SP: Oui et c’est sans
doute ce qui fait la richesse de cet ouvrage. Chaque auteur a
tenté de répondre à la question des logiques
pouvant conduire à l’usage de la force. Et malgré
les grandes différences qui séparent les cas
considérés, au moins trois facteurs ont pu être
dégagés: la «peur du rouge»,
l’indifférence à l’égard des victimes
et une «conception élitiste» de la
démocratie. Ces trois facteurs explicatifs se retrouvent
à des degrés divers dans chaque manifestation ayant
entraîné mort d’homme jusqu’à nos
jours. Ainsi, c’est sans doute la «peur du rouge» qui
est le plus récurrent dans l’application d’une
répression féroce des mobilisations ou manifestations
ouvrières.

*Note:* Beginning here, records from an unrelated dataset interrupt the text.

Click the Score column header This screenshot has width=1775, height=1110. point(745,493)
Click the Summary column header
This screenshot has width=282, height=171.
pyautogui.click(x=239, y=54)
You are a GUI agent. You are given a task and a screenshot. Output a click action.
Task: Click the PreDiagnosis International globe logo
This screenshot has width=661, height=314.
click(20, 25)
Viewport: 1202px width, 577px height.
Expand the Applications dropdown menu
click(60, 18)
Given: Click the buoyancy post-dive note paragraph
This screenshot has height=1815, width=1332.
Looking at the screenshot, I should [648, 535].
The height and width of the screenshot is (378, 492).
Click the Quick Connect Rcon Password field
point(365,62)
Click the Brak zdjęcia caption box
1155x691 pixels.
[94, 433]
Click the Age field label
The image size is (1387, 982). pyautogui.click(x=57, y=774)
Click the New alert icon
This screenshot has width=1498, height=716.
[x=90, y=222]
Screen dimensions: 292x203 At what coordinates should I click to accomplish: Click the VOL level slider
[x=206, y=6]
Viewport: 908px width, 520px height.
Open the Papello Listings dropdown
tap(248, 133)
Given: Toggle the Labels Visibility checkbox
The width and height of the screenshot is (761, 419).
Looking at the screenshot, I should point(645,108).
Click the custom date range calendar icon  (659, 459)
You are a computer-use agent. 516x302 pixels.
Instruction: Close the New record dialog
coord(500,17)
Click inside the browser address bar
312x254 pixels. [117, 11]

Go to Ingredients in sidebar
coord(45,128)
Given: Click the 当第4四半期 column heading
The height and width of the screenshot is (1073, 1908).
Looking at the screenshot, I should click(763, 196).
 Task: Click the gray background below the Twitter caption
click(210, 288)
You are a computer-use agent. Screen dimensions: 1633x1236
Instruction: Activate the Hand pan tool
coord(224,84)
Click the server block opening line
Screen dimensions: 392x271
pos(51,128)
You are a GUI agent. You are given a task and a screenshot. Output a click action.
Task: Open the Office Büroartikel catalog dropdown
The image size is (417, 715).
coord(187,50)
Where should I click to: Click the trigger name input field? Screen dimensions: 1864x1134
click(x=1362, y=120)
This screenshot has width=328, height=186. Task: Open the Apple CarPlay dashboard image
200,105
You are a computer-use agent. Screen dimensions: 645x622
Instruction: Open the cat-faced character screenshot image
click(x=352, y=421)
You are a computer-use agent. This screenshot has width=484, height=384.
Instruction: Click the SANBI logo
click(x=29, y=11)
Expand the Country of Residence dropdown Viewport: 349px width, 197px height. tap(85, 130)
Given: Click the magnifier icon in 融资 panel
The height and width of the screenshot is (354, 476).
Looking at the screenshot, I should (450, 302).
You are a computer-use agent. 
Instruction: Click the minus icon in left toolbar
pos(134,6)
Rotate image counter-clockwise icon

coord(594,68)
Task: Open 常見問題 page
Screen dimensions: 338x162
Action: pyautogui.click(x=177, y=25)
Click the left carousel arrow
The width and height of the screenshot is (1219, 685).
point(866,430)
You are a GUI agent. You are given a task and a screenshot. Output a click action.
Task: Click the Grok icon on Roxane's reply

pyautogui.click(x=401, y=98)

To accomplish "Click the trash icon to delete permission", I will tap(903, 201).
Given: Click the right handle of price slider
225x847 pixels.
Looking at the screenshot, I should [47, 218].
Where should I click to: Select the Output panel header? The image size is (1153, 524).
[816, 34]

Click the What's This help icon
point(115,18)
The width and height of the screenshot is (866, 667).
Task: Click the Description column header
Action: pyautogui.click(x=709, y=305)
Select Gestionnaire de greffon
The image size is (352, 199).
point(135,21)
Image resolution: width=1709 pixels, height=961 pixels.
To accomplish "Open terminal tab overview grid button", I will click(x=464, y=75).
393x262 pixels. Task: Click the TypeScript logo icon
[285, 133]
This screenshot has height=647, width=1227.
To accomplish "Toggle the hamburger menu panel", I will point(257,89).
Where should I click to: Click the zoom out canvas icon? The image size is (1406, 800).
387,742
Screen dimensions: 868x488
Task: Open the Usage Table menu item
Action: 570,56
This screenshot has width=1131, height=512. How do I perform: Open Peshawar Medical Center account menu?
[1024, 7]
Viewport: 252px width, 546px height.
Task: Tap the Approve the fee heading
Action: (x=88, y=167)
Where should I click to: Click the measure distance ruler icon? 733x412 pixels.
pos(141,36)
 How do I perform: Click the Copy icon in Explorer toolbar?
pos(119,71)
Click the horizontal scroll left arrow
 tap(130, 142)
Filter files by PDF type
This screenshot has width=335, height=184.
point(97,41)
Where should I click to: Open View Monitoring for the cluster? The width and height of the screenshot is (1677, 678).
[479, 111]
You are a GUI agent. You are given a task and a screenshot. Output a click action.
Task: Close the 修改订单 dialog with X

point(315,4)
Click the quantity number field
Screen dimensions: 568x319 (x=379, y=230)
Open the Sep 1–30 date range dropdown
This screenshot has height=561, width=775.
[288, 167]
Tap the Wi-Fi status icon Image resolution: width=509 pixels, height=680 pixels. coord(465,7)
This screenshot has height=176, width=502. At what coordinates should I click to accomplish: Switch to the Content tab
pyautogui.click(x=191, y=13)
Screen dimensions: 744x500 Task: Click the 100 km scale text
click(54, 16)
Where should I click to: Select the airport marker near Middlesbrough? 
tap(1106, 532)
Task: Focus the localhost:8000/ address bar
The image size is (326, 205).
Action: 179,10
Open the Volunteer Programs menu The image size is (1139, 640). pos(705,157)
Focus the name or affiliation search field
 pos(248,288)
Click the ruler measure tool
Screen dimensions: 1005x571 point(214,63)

Comme le rappelait récemment Alain Badiou,
c’est investi par cette peur que l’Etat peut librement
faire peur et lâcher la bride à la violence avec
d’autant plus de facilité et de force que le sort des
victimes ne semble pas le concerner.

•    Mais justement cet Etat
démocratique n’est-il pas mis en demeure de justifier
l’usage d’une violence débridée qui le place
de fait en dehors du droit?

SP: Comme
l’écrivait dernièrement un journaliste
américain, «nous avons appris à attendre le pire
des démocraties occidentales et nous avons rarement
été déçus…» De fait, tout au long
du 20e siècle et jusqu’à aujourd’hui,
l’usage de la répression s’inscrit également
dans des liens pas toujours clairement définis entre une classe
dirigeante établie et des forces d’extrême droite;
que l’on pense à l’Entente internationale contre la
Troisième Internationale de Théodore Aubert qui
entretenait des relations privilégiées avec les
autorités genevoises.

Mais il y a plus. Alors qu’à partir des années
1970, l’usage de la force entraînant mort d’hommes
coûtait politiquement trop cher aux démocraties
occidentales, ce qui ne semblait pas être le cas ni dans les
années 1930, ni dans les années de
l’immédiat après-Seconde guerre mondiale,
aujourd’hui, on entre dans une période de confrontation
politique où la répression violente redevient clairement
«légitime». C’est pourquoi aujourd’hui
plus que jamais il s’agit de revenir sur ces luttes
d’émancipations ouvrières et sur la
répression féroce à laquelle elles se sont
confrontées. C’est une autre manière de refuser la
version libérale et néoconservatrice du monde.